Boring Friday afternoon. I’m at my desk wondering why every hour feels like 3 hours. No emails in the last 2 hours despite refreshing my inbox for the 19th time in 10 minutes. I’m randomly typing on my computer to get my supervisor thinking I am doing something important (which I was….in case the boss reads this). I can’t get valid excuses to get off early… but then a notification pops up. My first instinct is to ignore it for the normal 30 minutes. Normal because the constitution mentions somewhere that you should reply to corporate mail after 30 minutes just to give the impression you are busy. However, it’s from my boss. He hates being kept waiting, plus I’m so attached to my cheque. So I respond immediately, then follow up with a call to make sure he has seen it. The Great Grevy Rally needs us in Isiolo for the annual census. Do we want to do this? Of course, yes! I rope in a couple of colleagues from the other departments just to make sure everyone is represented. We have a team. Well, the upside is that when my colleagues get invited on cool trips, they remember who got them out of the office in the middle of January.

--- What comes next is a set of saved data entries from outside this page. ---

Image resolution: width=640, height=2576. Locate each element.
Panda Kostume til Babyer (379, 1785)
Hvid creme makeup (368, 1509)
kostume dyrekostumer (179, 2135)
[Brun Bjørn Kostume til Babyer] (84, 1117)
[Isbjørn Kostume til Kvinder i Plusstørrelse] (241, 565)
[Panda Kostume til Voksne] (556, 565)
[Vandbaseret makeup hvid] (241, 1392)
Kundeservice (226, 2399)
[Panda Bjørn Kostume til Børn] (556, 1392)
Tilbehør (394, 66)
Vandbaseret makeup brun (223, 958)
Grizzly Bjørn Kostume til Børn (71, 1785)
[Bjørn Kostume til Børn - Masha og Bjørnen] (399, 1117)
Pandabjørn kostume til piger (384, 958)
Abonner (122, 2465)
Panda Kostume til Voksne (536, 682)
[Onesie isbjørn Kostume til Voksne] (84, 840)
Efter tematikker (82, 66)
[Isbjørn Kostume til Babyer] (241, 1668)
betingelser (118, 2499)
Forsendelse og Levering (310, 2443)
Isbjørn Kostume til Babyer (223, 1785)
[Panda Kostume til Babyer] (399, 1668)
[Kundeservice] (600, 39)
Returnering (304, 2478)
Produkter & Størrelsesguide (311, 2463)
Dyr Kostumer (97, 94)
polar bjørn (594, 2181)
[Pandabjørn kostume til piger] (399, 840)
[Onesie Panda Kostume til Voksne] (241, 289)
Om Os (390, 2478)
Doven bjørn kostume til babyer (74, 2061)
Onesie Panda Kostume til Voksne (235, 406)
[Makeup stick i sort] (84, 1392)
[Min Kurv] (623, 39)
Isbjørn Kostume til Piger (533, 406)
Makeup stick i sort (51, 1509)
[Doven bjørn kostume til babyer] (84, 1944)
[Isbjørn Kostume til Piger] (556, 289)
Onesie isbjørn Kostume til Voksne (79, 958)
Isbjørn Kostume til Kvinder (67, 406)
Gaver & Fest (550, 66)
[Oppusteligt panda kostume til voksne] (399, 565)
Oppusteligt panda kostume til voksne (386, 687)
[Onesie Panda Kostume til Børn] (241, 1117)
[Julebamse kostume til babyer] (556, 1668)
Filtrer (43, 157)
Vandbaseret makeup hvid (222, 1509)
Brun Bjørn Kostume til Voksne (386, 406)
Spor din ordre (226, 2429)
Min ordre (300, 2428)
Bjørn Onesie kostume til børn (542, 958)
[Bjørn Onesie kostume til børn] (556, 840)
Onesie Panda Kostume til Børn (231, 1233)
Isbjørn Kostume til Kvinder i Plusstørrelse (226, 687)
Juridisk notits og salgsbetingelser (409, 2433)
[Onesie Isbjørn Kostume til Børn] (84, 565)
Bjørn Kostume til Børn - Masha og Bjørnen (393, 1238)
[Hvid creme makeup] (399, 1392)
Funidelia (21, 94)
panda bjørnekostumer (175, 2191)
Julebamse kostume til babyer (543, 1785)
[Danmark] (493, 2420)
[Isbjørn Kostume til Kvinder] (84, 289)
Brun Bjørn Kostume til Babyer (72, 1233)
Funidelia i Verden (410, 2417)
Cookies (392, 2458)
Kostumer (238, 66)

So, what’s the Great Grevy Rally? This is a national icon, just below our national anthem and above mutura, the national treasures. If you ever see the Great Grevy Zebra, as a patriotic Kenyan you stand up, hand over heart and salute it. The Great Grevy is a Zebra species that is on the brink of extinction and that is why the Great Grevy Trust runs an annual rally where citizens are brought on board to help in a national census of the Zebra. There are about 2,500 of the animals still in the wild. It is of fundamental importance to conserve the species.
We leave Nairobi at about 6 am heading to Nanyuki where we have a short briefing by the organizers at the Nanyuki sports club. The organizers are very professional particularly Kasmira who got us the most beautiful campsite at the Meibae Conservancy (pronounced “my bae”, for you Nairobians). After the briefing, we head off to Archer’s post to pick up our ranger. He happily introduces himself as Karduma. I bite my tongue several times before I can correctly pronounce it. Noting the challenges I’m having, he happily asks us to call him Duma, meaning Cheetah. We gladly oblige.
After the introductions, we bid goodbye to the Grevy Rally team and head off. We drive 3 hours off road before getting to the camp. I have not been this tired in my life. Thoughts of the pleasures back in Nairobi run through my head like a song I can’t get rid of, over and over in the same order: a cold shower, cooked food, and a 6x6ft bed. But we have to survive on what we carried. I’m a bit depressed just thinking about it until we get to the campsite.
The sunset is so magical at this time. I’m transfixed by the beauty of my nation. Hiding of half its body behind some grey clouds, the other half gently peeping. Some splotches of clouds coloring the visible half. It reminds me of mum’s chapatis, round and cooked with so much love that when you break one in half and it crumbles, you feel guilty for destroying such a masterpiece. The splotches remind me of a chapo that has been slightly burnt to give it a nice crispy flavor. I digress.
We take part in the census for 2 days. This involves getting as close as possible to the animals without stressing them to photograph them. The pictures would later be analyzed by scientists to determine sex, age and unique identity of the animal. I assure you, it is not as easy as it sounds considering the animals do not exactly want to be found. My eyesight, used to spotting funny jokes on the internet, is almost useless in the wild. Our trustworthy ranger can, however, be depended on to differentiate between a dik-dik and a Grevy over a kilometer away. If I try looking at anything that far my eyes will pop out. We spotted over 20 Grevys in the 2 days which is something considering a global population of less than 3000.